Cellulari, Gps e app per monitorare e denunciare gli scempi
Nelle zone tropicali, tecnologie all’avanguardia e sapienza tradizionale dei gruppi indigeni e nativi sono alleati nella lotta per salvare le foreste. Grazie a un uso combinato di telefoni cellulari, gps e un’app creata ad hoc, per esempio, le comunita’ locali cambogiane del “Prey Lang Community Network” riescono “a dimostrare al governo dove esattamente ci sono attivita’ che stanno distruggendo le nostre foreste”, e documentare “taglio illegale degli alberi su larga scala, sottrazione delle terre per attivita’ minerarie, di produzione del legname o di agricoltura intensiva”.

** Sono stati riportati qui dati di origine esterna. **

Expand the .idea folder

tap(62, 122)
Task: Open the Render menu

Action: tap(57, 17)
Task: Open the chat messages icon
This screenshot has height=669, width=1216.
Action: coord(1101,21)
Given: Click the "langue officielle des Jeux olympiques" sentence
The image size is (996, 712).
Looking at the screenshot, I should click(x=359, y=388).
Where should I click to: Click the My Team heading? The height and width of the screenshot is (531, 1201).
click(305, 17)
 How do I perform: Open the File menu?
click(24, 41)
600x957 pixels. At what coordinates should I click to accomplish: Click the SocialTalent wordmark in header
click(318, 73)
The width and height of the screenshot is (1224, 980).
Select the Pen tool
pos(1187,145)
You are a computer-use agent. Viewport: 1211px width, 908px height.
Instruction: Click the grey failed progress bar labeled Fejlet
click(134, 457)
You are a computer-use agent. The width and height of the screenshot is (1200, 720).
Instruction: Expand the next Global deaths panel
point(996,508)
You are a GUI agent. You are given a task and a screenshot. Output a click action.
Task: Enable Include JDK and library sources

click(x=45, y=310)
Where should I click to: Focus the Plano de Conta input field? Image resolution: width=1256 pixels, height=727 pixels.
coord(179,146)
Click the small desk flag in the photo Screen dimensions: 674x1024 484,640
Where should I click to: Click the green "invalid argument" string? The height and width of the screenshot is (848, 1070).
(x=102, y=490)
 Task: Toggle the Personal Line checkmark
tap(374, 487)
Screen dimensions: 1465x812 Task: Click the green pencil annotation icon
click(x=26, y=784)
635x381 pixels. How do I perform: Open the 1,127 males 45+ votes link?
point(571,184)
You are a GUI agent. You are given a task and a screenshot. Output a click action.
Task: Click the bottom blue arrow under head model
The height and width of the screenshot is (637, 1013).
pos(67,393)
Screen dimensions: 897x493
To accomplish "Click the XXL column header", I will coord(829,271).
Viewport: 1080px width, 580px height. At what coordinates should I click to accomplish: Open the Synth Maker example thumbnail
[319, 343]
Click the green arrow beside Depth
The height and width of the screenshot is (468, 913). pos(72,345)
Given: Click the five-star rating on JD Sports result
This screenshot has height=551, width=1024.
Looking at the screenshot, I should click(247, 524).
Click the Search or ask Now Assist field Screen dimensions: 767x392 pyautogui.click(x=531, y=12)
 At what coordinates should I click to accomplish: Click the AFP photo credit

Cosi’, ha spiegato in un incontro a margine della Conferenza Onu sul Clima l’attivista Sopheak Phon, le autorita’ hanno potuto “basarsi su queste prove per lanciare inchieste” contro chi minaccia i 500 mila ettari di foreste del Paese. La Cambogia non e’ pero’ un caso isolato. Sono sempre di piu’ i Paesi in via di sviluppo in cui i governi locali e nazionali si affidano alle popolazioni native per la tutela delle aree forestali. Un metodo non solo efficace, rilevano i dati del “World resources institute”, ma anche efficiente in materia di costi. “Le nostre ricerche mostrano che le foreste gestite dalle comunita’ sono piu’ ricche di biodiversita’, e incamerano piu’ CO2 di quelle gestite dai governi come parchi naturali”, spiega Nancy Harris, una degli esperti dell’Istituto, specializzato in soluzioni per la sostenibilita’ ambientale. L’importanza di queste attivita’ comincia ad essere riconosciuta anche dalle grandi istituzioni internazionali, inclusa l’Onu, la cui rappresentante per i diritti indigeni, Victoria Tauli-Corpuz, ha tenuto a rimarcare come queste sperimentazioni in corso nelle aree tropicali possano fornire soluzioni importanti per tutto il mondo.